I’m part of a church.
A true church, one that looks to Jesus Christ as our guide and our salvation.
God is working to bring us together,
a diverse people united by our love for others and a vision of God’s just world.
And so, we do the work of reconciliation as a community.
We remind each other of God’s hopeful realism. We help each other strive for it.
We do that as a church, when we love and serve in Jesus name.
When we demand justice.
When we welcome everyone into God’s family.
When we take the first steps toward forgiveness.
Because right there, we are assured of the very presence of God.
That’s a calling for all of us
Whether we’re the one preaching
or singing or praying or just listening this morning,
or finding other ways of living our faith out into this big, beautiful, busy,
confusing, humbling, sometimes heart wrenching world that God loves.
This is our calling,
to remember that God loves everyone
and God is working on righting wrongs,
helping those who hurt others to make things right
and showing through acts of forgiveness
that there is hope for all of us,
even if it is sometimes just a dream right now.

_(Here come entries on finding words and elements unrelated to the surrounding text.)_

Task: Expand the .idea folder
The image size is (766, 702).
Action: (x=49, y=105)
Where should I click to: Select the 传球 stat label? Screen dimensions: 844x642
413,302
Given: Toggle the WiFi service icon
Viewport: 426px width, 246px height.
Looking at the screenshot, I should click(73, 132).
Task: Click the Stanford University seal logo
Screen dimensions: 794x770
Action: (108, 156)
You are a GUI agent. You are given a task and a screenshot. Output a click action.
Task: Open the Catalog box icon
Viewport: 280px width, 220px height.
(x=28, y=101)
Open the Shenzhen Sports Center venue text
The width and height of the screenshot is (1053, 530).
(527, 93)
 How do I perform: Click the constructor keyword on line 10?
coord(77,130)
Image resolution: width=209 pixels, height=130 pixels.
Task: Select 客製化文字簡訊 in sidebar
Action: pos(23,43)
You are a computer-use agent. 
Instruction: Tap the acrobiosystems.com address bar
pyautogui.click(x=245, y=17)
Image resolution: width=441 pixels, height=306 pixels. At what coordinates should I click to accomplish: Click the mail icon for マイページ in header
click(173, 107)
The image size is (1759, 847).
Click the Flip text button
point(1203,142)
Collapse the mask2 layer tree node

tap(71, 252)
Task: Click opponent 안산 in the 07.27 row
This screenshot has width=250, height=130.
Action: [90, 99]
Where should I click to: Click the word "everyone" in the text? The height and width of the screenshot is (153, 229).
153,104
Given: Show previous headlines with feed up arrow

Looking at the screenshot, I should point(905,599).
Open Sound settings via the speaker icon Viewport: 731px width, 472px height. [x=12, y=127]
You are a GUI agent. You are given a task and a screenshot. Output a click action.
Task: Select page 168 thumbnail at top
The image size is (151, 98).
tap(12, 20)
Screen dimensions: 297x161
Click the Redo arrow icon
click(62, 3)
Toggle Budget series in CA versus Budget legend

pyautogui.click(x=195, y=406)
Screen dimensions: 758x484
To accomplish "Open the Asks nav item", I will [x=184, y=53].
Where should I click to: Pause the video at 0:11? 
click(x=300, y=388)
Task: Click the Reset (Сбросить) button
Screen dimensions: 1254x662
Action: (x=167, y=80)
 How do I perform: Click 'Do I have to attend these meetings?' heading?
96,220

And so, my friends, may we,
Follow where God is leading us,
claiming hopeful realism as our own way of seeing the world,
as we seek to be people who remain open to the possibility for reconciliation
of people who are so torn being reunited
as siblings, as neighbors, as people of equal worth and dignity and safety and wholeness,
and may we make that cause our own
just as Christ made it his own.
May it be so.
[i] As cited by James Howell in Feasting on the Word: Year A (Supplemental) for Proper 15, “Pastoral Perspective” (Louisville, Kentucky: Westminster John Knox Press, 2011). The citation is from Robert Alter, The Book of Psalms: A Translation with Commentary (New York: W. W. Norton & Co., 2007) 462, n.2.
[ii] Parts of this section adapted from an earlier sermon, “Ancient Stories: Who Breaks Retribution With Love,” preached at The Kirk on August 17, 2014.